++++ Data for this task ++++

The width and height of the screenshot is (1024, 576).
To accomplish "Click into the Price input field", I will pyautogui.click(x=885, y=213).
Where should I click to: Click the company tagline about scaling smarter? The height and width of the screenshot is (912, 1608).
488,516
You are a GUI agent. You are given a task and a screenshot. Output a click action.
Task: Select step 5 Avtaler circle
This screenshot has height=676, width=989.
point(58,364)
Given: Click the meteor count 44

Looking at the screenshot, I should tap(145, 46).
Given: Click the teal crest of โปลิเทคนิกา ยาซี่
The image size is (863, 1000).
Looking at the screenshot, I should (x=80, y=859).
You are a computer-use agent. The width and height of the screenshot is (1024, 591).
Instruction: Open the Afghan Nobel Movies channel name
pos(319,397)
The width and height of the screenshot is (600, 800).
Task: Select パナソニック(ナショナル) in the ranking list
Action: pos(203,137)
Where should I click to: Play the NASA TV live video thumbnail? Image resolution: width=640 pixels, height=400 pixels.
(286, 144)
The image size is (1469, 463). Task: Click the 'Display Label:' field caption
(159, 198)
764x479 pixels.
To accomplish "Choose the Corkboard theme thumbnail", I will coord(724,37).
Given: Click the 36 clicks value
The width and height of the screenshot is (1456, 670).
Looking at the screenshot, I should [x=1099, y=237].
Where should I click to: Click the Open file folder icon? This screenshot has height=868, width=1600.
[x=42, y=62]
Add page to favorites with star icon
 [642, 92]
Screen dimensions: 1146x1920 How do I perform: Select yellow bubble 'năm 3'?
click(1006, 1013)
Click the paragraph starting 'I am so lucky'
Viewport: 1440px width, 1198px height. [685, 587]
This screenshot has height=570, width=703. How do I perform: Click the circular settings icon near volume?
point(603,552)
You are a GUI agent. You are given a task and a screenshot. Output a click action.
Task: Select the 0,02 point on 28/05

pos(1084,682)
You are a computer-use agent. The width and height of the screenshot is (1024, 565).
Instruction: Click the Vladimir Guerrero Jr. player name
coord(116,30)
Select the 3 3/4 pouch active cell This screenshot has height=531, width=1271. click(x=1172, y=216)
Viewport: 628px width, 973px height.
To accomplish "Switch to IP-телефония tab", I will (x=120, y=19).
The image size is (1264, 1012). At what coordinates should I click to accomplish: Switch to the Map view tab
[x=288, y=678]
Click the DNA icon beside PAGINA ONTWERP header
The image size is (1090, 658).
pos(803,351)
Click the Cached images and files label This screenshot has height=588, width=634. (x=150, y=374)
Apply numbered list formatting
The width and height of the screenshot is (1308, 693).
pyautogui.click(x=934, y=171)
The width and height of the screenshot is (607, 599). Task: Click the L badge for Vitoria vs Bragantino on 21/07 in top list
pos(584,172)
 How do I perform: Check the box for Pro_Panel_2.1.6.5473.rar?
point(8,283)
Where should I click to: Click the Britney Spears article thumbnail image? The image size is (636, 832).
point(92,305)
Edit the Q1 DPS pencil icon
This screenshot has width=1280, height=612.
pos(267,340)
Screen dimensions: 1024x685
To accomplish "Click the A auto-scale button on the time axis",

++++

→ **Task instructions**: The records above need to be transcribed in full. Keep every character unchanged.

→ **The answer**:
The width and height of the screenshot is (1024, 576).
To accomplish "Click into the Price input field", I will pyautogui.click(x=885, y=213).
Where should I click to: Click the company tagline about scaling smarter? The height and width of the screenshot is (912, 1608).
488,516
You are a GUI agent. You are given a task and a screenshot. Output a click action.
Task: Select step 5 Avtaler circle
This screenshot has height=676, width=989.
point(58,364)
Given: Click the meteor count 44

Looking at the screenshot, I should tap(145, 46).
Given: Click the teal crest of โปลิเทคนิกา ยาซี่
The image size is (863, 1000).
Looking at the screenshot, I should (x=80, y=859).
You are a computer-use agent. The width and height of the screenshot is (1024, 591).
Instruction: Open the Afghan Nobel Movies channel name
pos(319,397)
The width and height of the screenshot is (600, 800).
Task: Select パナソニック(ナショナル) in the ranking list
Action: pos(203,137)
Where should I click to: Play the NASA TV live video thumbnail? Image resolution: width=640 pixels, height=400 pixels.
(286, 144)
The image size is (1469, 463). Task: Click the 'Display Label:' field caption
(159, 198)
764x479 pixels.
To accomplish "Choose the Corkboard theme thumbnail", I will coord(724,37).
Given: Click the 36 clicks value
The width and height of the screenshot is (1456, 670).
Looking at the screenshot, I should [x=1099, y=237].
Where should I click to: Click the Open file folder icon? This screenshot has height=868, width=1600.
[x=42, y=62]
Add page to favorites with star icon
 [642, 92]
Screen dimensions: 1146x1920 How do I perform: Select yellow bubble 'năm 3'?
click(1006, 1013)
Click the paragraph starting 'I am so lucky'
Viewport: 1440px width, 1198px height. [685, 587]
This screenshot has height=570, width=703. How do I perform: Click the circular settings icon near volume?
point(603,552)
You are a GUI agent. You are given a task and a screenshot. Output a click action.
Task: Select the 0,02 point on 28/05

pos(1084,682)
You are a computer-use agent. The width and height of the screenshot is (1024, 565).
Instruction: Click the Vladimir Guerrero Jr. player name
coord(116,30)
Select the 3 3/4 pouch active cell This screenshot has height=531, width=1271. click(x=1172, y=216)
Viewport: 628px width, 973px height.
To accomplish "Switch to IP-телефония tab", I will (x=120, y=19).
The image size is (1264, 1012). At what coordinates should I click to accomplish: Switch to the Map view tab
[x=288, y=678]
Click the DNA icon beside PAGINA ONTWERP header
The image size is (1090, 658).
pos(803,351)
Click the Cached images and files label This screenshot has height=588, width=634. (x=150, y=374)
Apply numbered list formatting
The width and height of the screenshot is (1308, 693).
pyautogui.click(x=934, y=171)
The width and height of the screenshot is (607, 599). Task: Click the L badge for Vitoria vs Bragantino on 21/07 in top list
pos(584,172)
 How do I perform: Check the box for Pro_Panel_2.1.6.5473.rar?
point(8,283)
Where should I click to: Click the Britney Spears article thumbnail image? The image size is (636, 832).
point(92,305)
Edit the Q1 DPS pencil icon
This screenshot has width=1280, height=612.
pos(267,340)
Screen dimensions: 1024x685
To accomplish "Click the A auto-scale button on the time axis",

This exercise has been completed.